[START OF DATA TO PROCESS]

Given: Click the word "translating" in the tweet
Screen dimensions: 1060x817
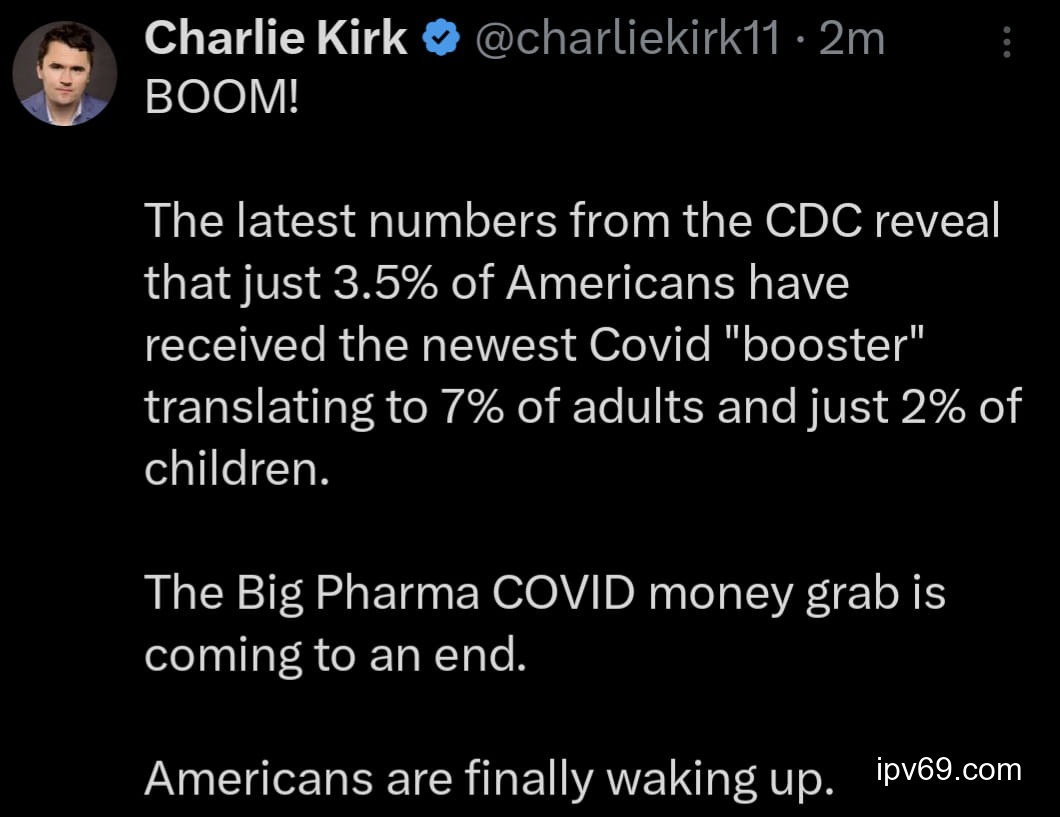Looking at the screenshot, I should [263, 408].
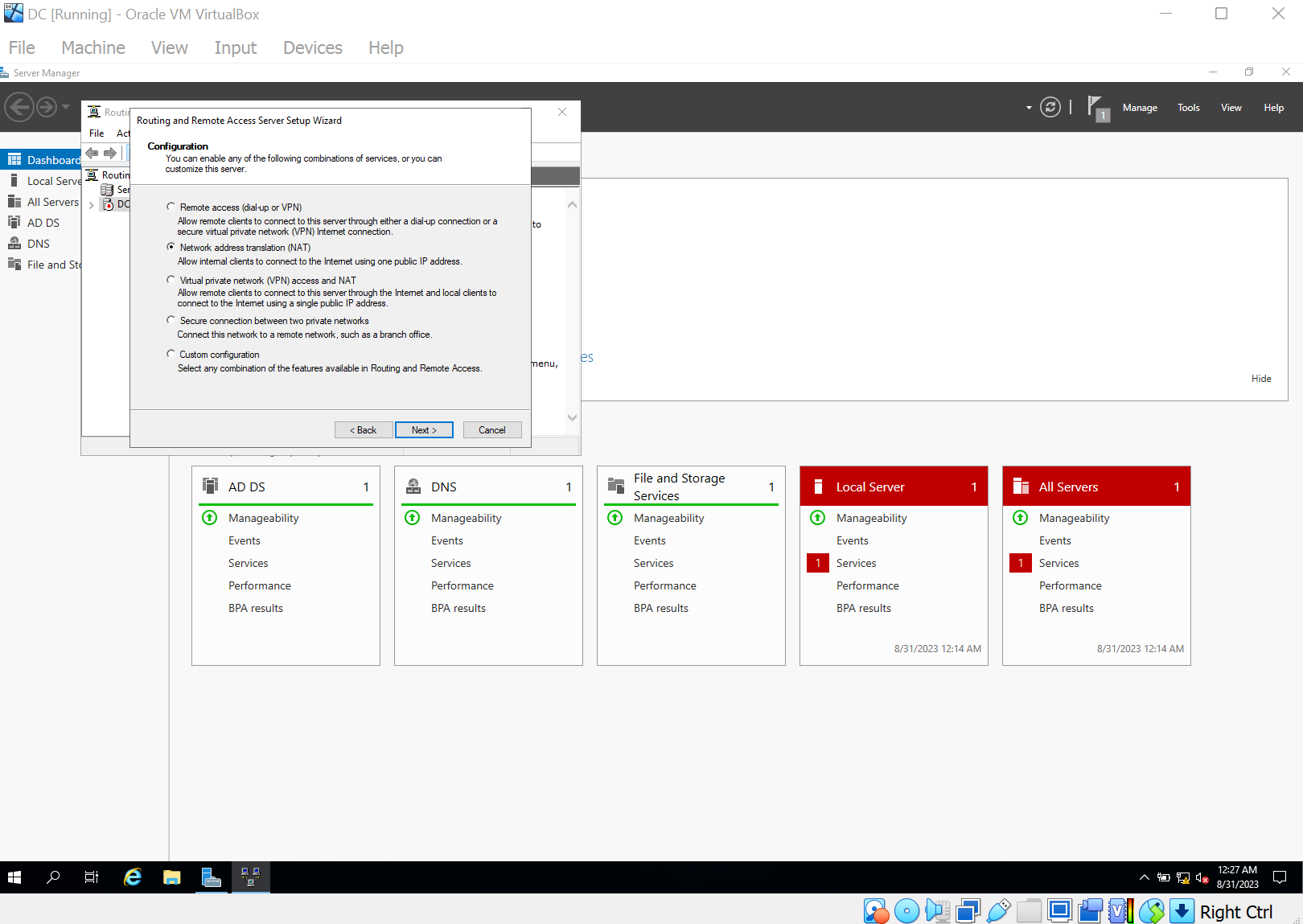Cancel the Routing and Remote Access wizard
Image resolution: width=1303 pixels, height=924 pixels.
point(491,429)
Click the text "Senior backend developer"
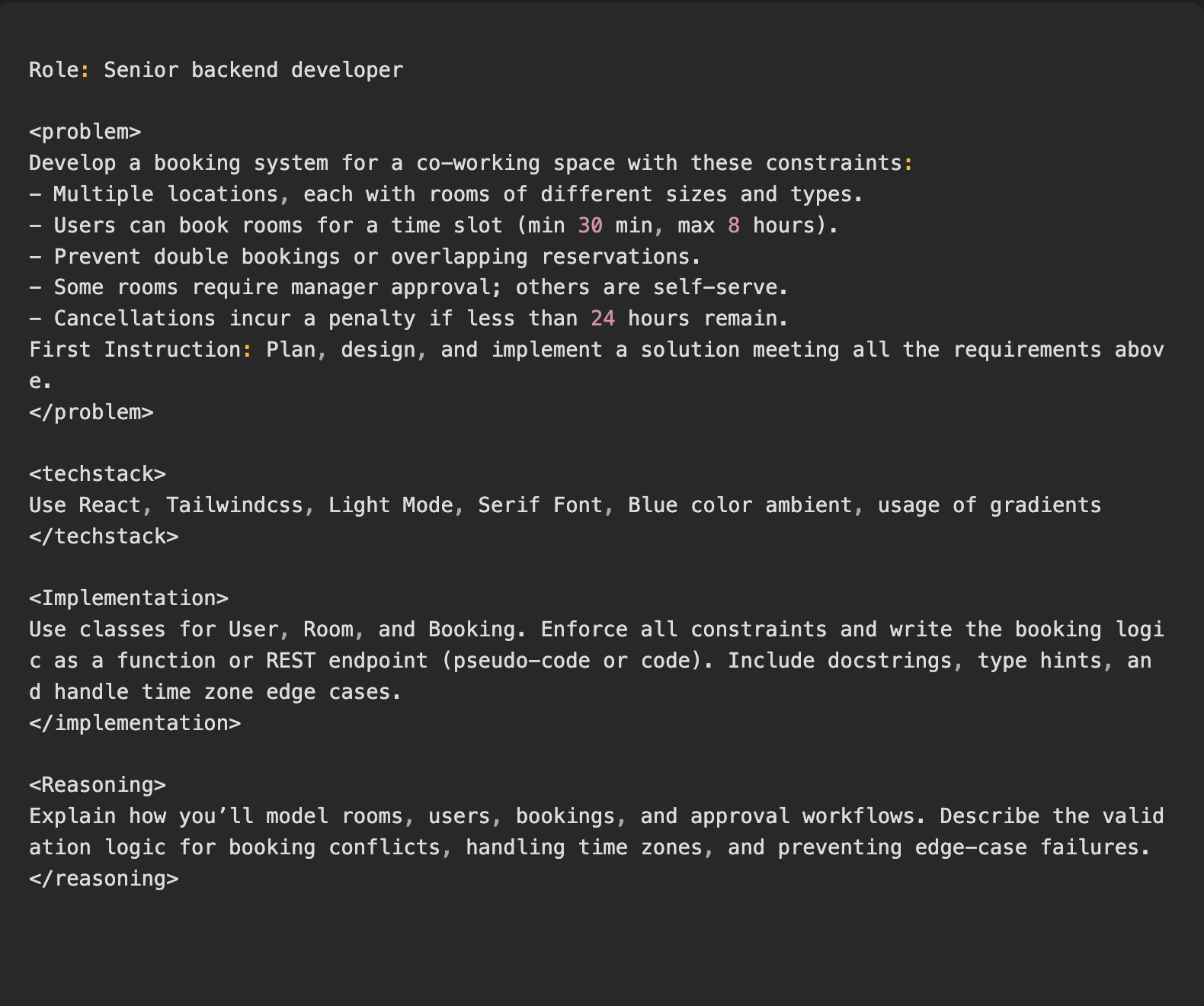 253,70
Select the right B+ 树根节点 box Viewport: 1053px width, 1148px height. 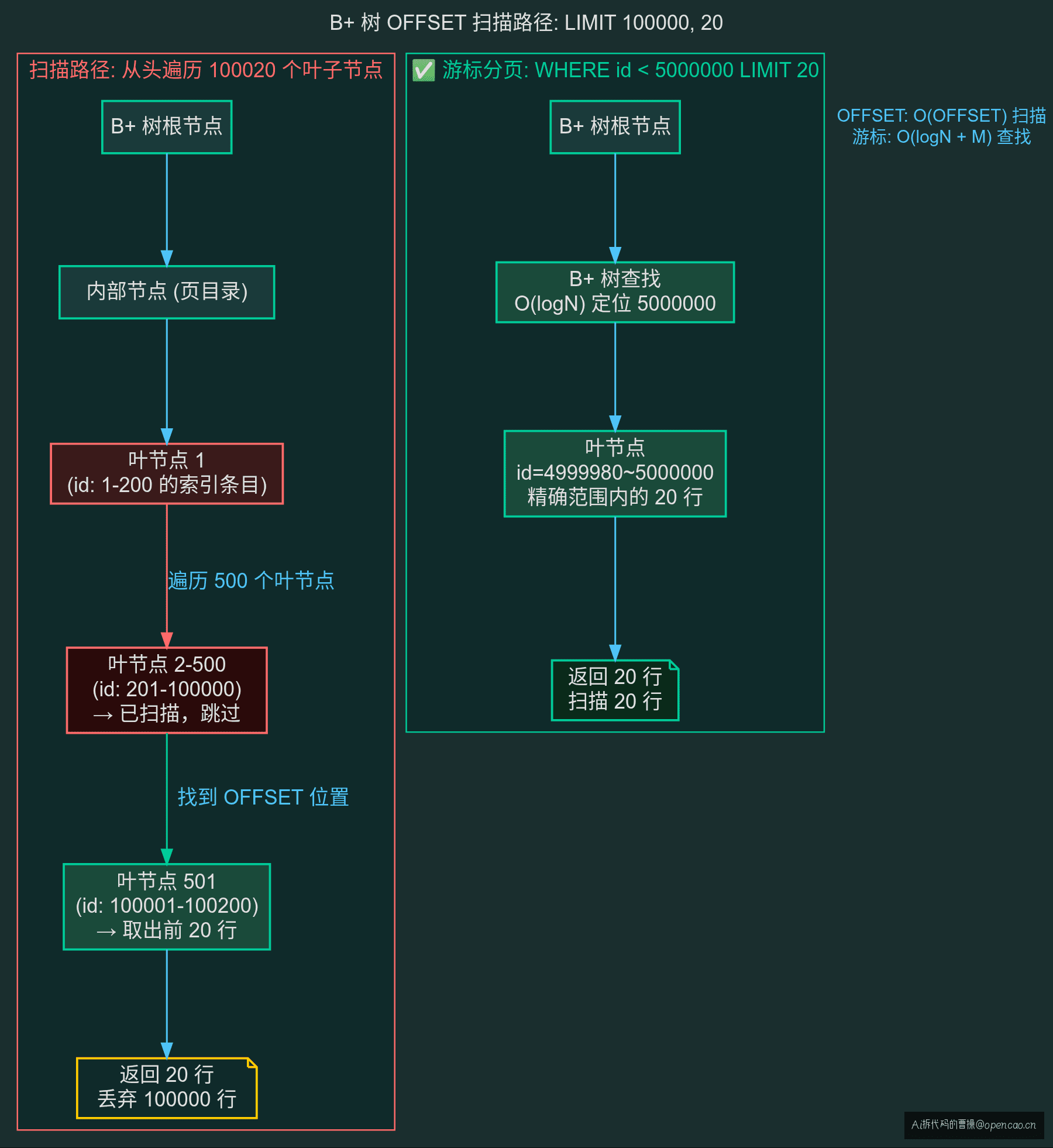tap(615, 127)
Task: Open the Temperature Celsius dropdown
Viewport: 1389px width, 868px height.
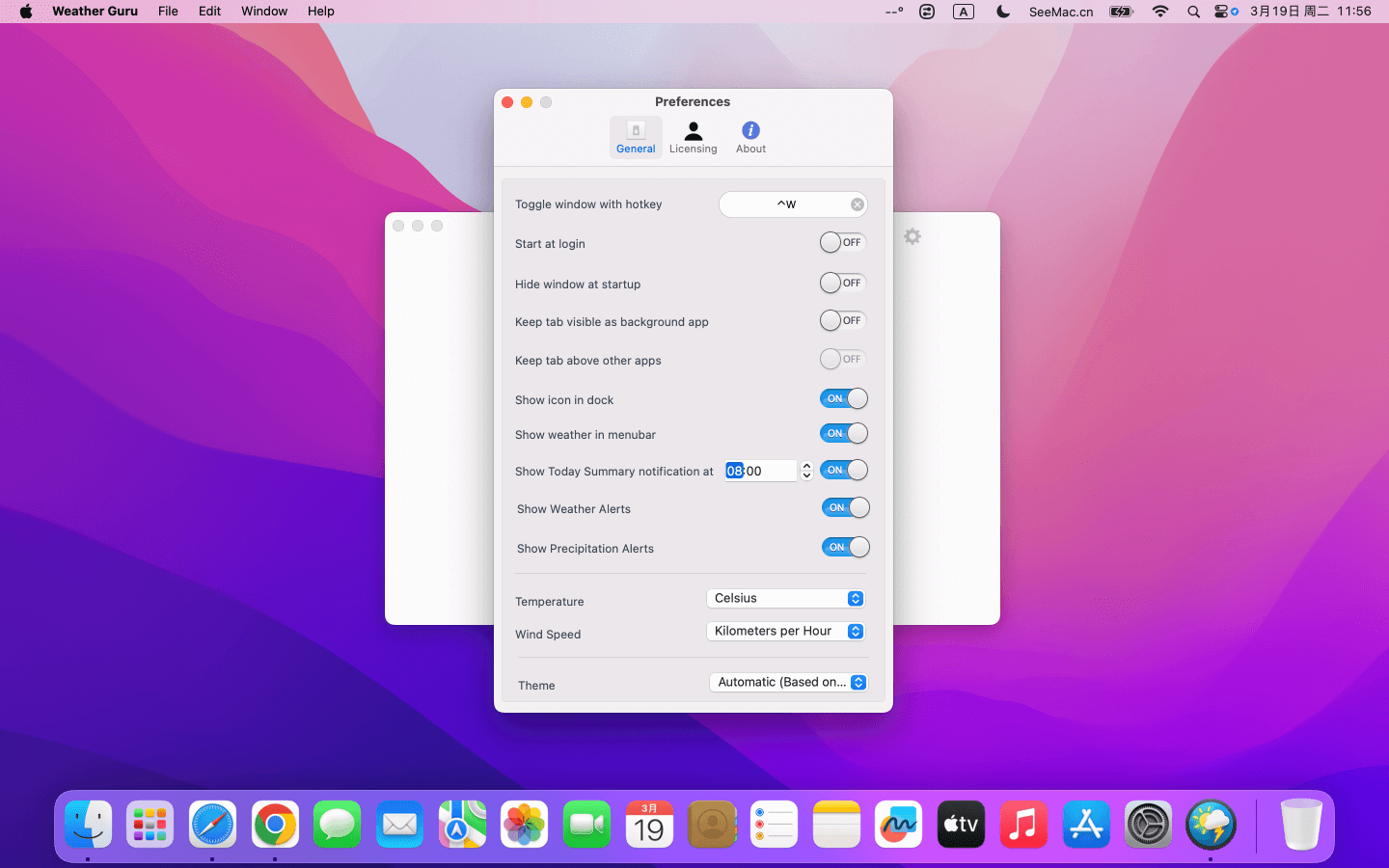Action: [x=786, y=599]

[END OF DATA TO PROCESS]

WHAT IS ASKED: Could you repeat everything from the start of the records down to the line containing "point(491,429)", leaving out the pictures?

THE ANSWER:
Given: Click the word "translating" in the tweet
Screen dimensions: 1060x817
Looking at the screenshot, I should [263, 408].
Cancel the Routing and Remote Access wizard
Image resolution: width=1303 pixels, height=924 pixels.
point(491,429)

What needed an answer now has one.